* DOCUMENT SEGMENT:
>>>

Tem Lukabu? Do we need him to defend against the Steelers or against the Galactic Empire?

Arthur Blank looks like Vincent Price on a bender.

You will be able to see many spectacular players this season at Fenway Park, especially if you count the park itself as a player!

Hallie Kyed, gone too soon but never to be forgotten. Donations may be made at either https://gofund.me/1a3dd30a or Dana Farber/The Jimmy Fund.

Cakes are cooking for Neil Diamond, Michael Ontkean, Jumbo Ozaki, Yakov Smirnoff, William F. Readdy, Jools Holland, Nastassja Kinski, Rob Dibble, Mary Lou Retton, Tatyana M. Ali, Scott Speed, Scott Kazmir, Sean McVey, and Luis Suárez.

The nerds don’t understand football and the coaches don’t understand math.

Is the clam hockey team good?

Bill Barnwell looks like a credible suspect in the Zodiac Killer investigation.

GLX Reminder: Shuttle Buses replace service between North Station and Medford/Tufts this weekend, Jan 27-28, due to track work. Union Square riders can use Bus Routes 86, 87, or 91 to connect to shuttles or the Orange Line

MA Senator Ed Markey thinks Lukey Russert’s alleged ties to Buffalo are tenuous.

<<<

* COLLECTED DATA:
>>>

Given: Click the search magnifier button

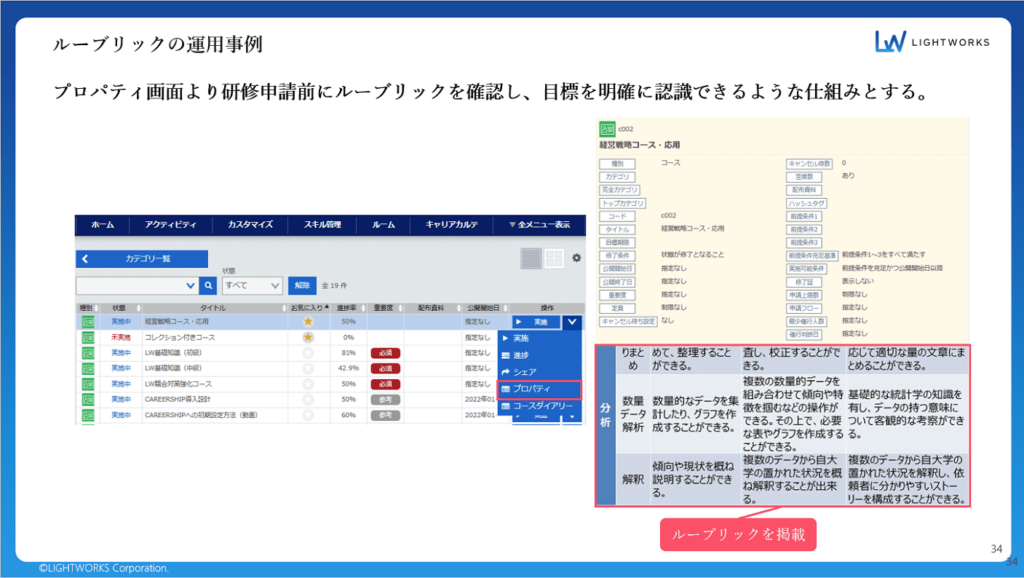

<<<

* TO BE DONE: Write out the part of the sports one-liners that starts with the words containing "Is the clam" and ends with "Buffalo are tenuous.". The listing has nothing to do with this.

* PROBLEM SOLUTION:
Is the clam hockey team good?

Bill Barnwell looks like a credible suspect in the Zodiac Killer investigation.

GLX Reminder: Shuttle Buses replace service between North Station and Medford/Tufts this weekend, Jan 27-28, due to track work. Union Square riders can use Bus Routes 86, 87, or 91 to connect to shuttles or the Orange Line

MA Senator Ed Markey thinks Lukey Russert’s alleged ties to Buffalo are tenuous.